Meta heats up Big Tech’s AI arms race with new language model

Meta Platforms Inc said on Friday it was releasing to researchers a new large language model, the core software of a new artificial intelligence system, heating up an AI arms race as Big Tech companies rush to integrate the technology into their products and impress investors.
The public battle to dominate the AI technology space kicked off late last year with the launch of Microsoft-backed OpenAI’s ChatGPT and prompted tech heavyweights from Alphabet Inc to China’s Baidu Inc, to trumpet their own offerings.
Meta’s LLaMA, short for Large Language Model Meta AI, will be available under non-commercial license to researchers and entities affiliated with government, civil society, and academia, it said in a blog.
Large language models mine vast amounts of text in order to summarize information and generate content. They can answer questions, for instance, with sentences that can read as though written by humans.
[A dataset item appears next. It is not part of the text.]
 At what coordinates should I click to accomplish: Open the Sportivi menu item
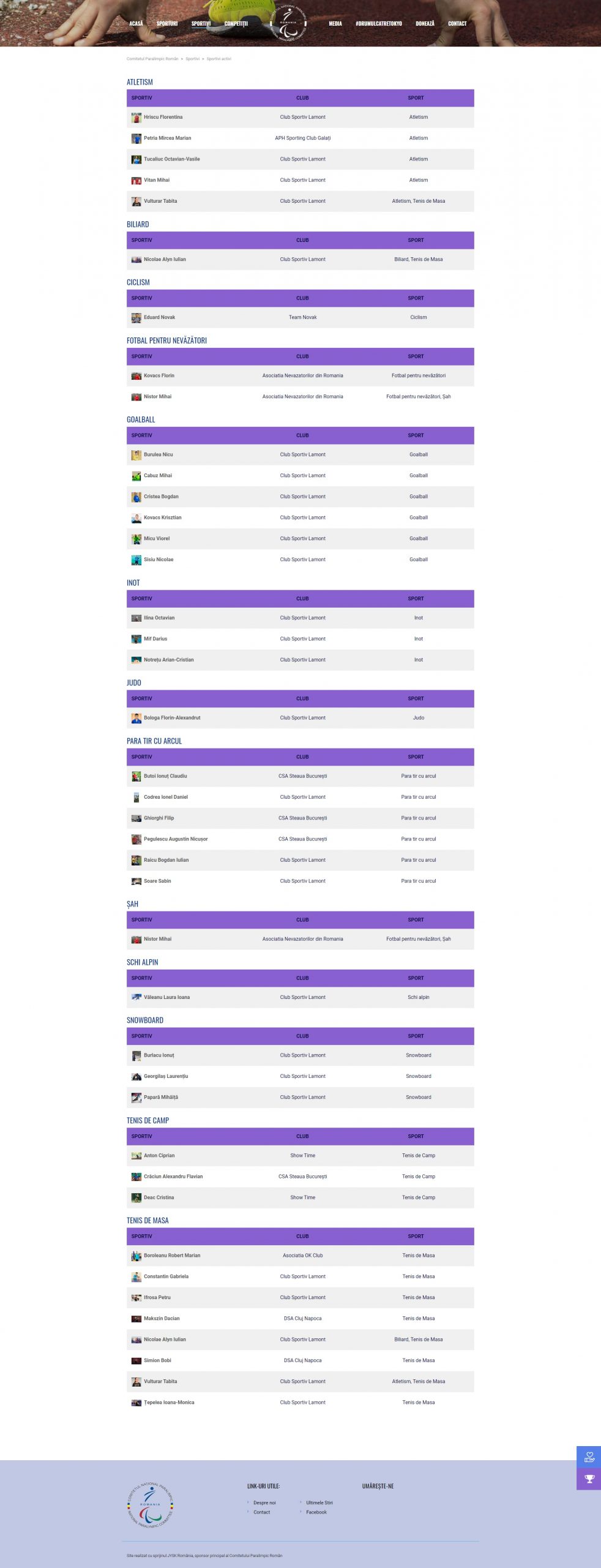point(201,24)
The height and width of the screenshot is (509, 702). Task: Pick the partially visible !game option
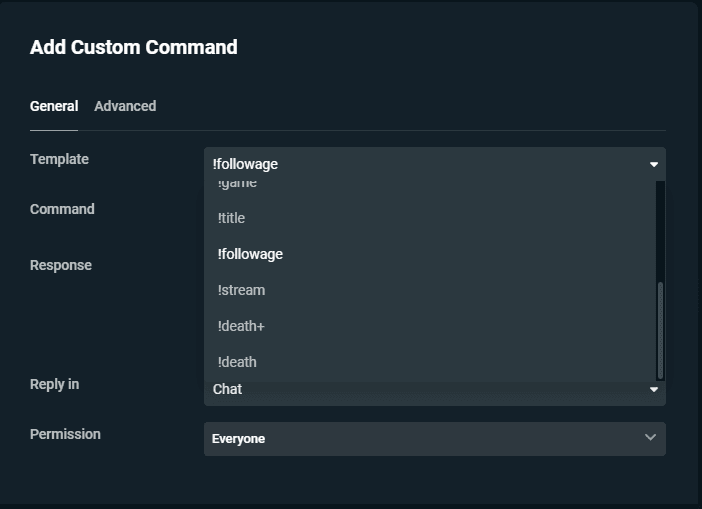(x=237, y=185)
The model, which Meta said requires “far less” computing power than previous offerings, is trained on 20 languages with a focus on those with Latin and Cyrillic alphabets.
AI has emerged as a bright spot for investments in the tech industry, whose slowing growth has prompted widespread layoffs and a cutback on experimental bets.
Meta said LLaMA could outperform competitors that examine more parameters, or variables that the algorithm takes into account.
Specifically, it said a version of LLaMA with 13 billion parameters can outperform GPT-3, a recent predecessor to the model on which ChatGPT is built.
It described its 65-billion-parameter LLaMA model as “competitive” with Google’s Chinchilla70B and PaLM-540B, which are even larger than the model that Google used to show off its Bard chat-powered search.
Meta in May last year released large language model OPT-175B, also aimed at researchers, which formed the basis of a new iteration of its chatbot BlenderBot.
It later introduced a model called Galactica, which could write scientific articles and solve math problems, but quickly pulled down the demo after it generated authoritative-sounding false responses.